The city has about 500 lane miles left in its five-year push to repave the worst roads. It’s about two-thirds of the way through that campaign. Nonetheless, the nearly 52,000 potholes its crews patched last year were about 13,000 more than were repaired in 2014 and about 2,900 more than in 2013.
Officials said heavier-than-normal rains led to the pothole spike in 2015.
A LESSON FOR THE FUTURE
To keep pace with demand, the city workers typically use a minimal repair method called “throw-and-go,” in which a three-man crew shovels a patch of hot asphalt from a dump truck, packs the material into a pothole with the shovel or another instrument, and proceeds to the next job.
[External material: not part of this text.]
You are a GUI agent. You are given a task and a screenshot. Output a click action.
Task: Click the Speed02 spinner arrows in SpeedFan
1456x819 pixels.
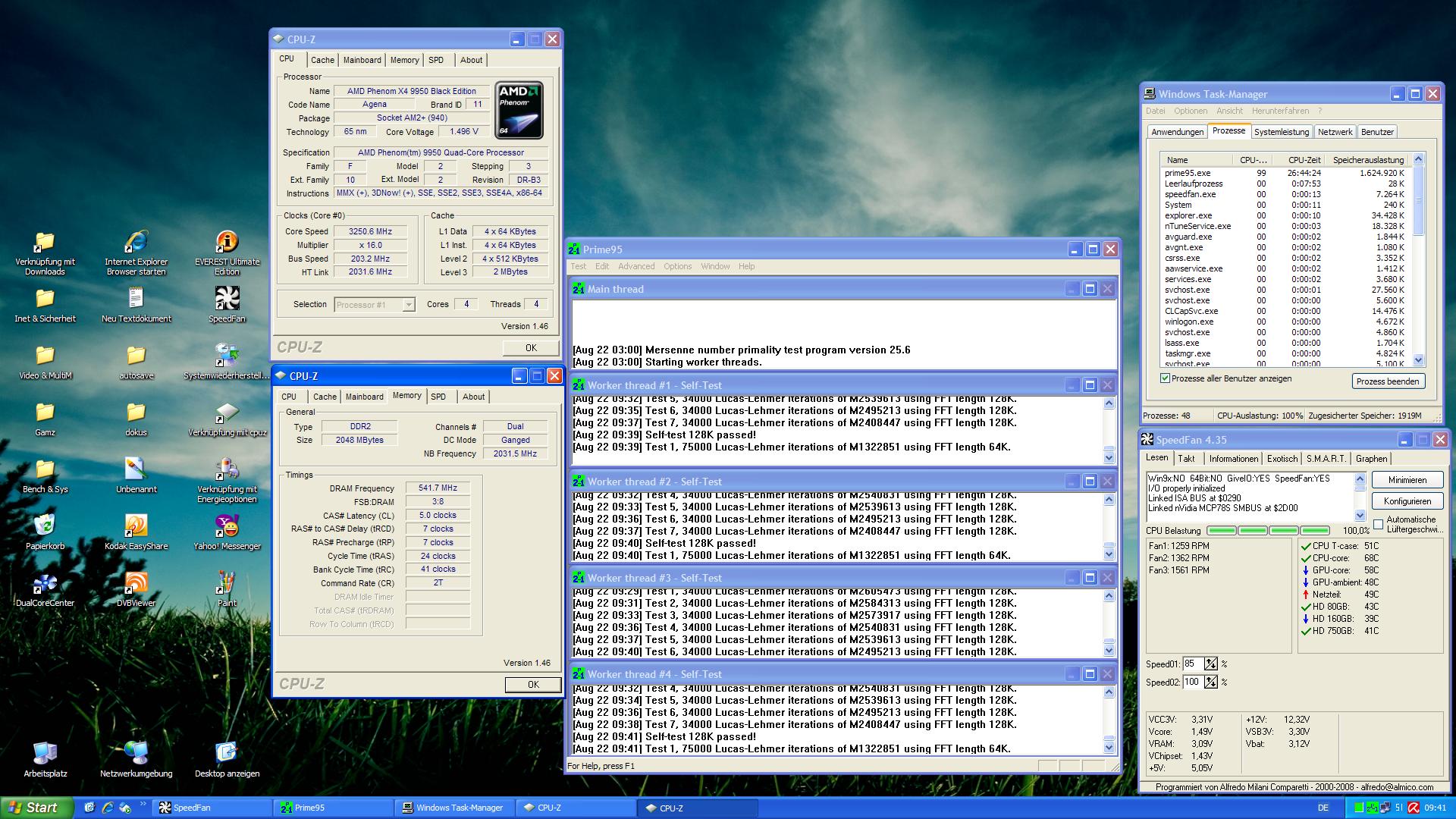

Throw-and-go takes about a minute to complete.
Occasionally, crews use a similar method called “throw-and-roll,” in which they roll over the patch with the truck tire to pack it better. This method adds about a minute or two and offers a “superior alternative” to throw-and-go, according to the Federal Highway Administration.
As many as two or three crews a day are out patching potholes, officials say. Each crew works in one of the island’s eight facility districts, DFM’s Sugihara said.
Only one district, Waialua, uses the city’s lone designated pothole-patcher truck. That’s because the vehicle can keep the asphalt mix hot for the long drive from Kalaeloa, where crews pick up the material, to the North Shore, Sasamura said.
The second pothole-patching truck will likely be used in a rural district similar to Waialua that’s far from the asphalt plant, Sasamura said. The trucks typically last 11 years, he added.
He said the city’s efforts will yield results as its crews do better maintenance. Potholes “will go down, just because of the work that’s ongoing,” he said.
For now, residents of Ihe Street, another badly degraded road in Liliha in need of repaving, can only hope that the city does a better job of taking care of its streets after they are resurfaced.
“I dare anyone to drive down either street at 15 mph,” Jean Lee, whose son lives on Ihe Street, said in an email. “You’ll damage your car alignment if you do.”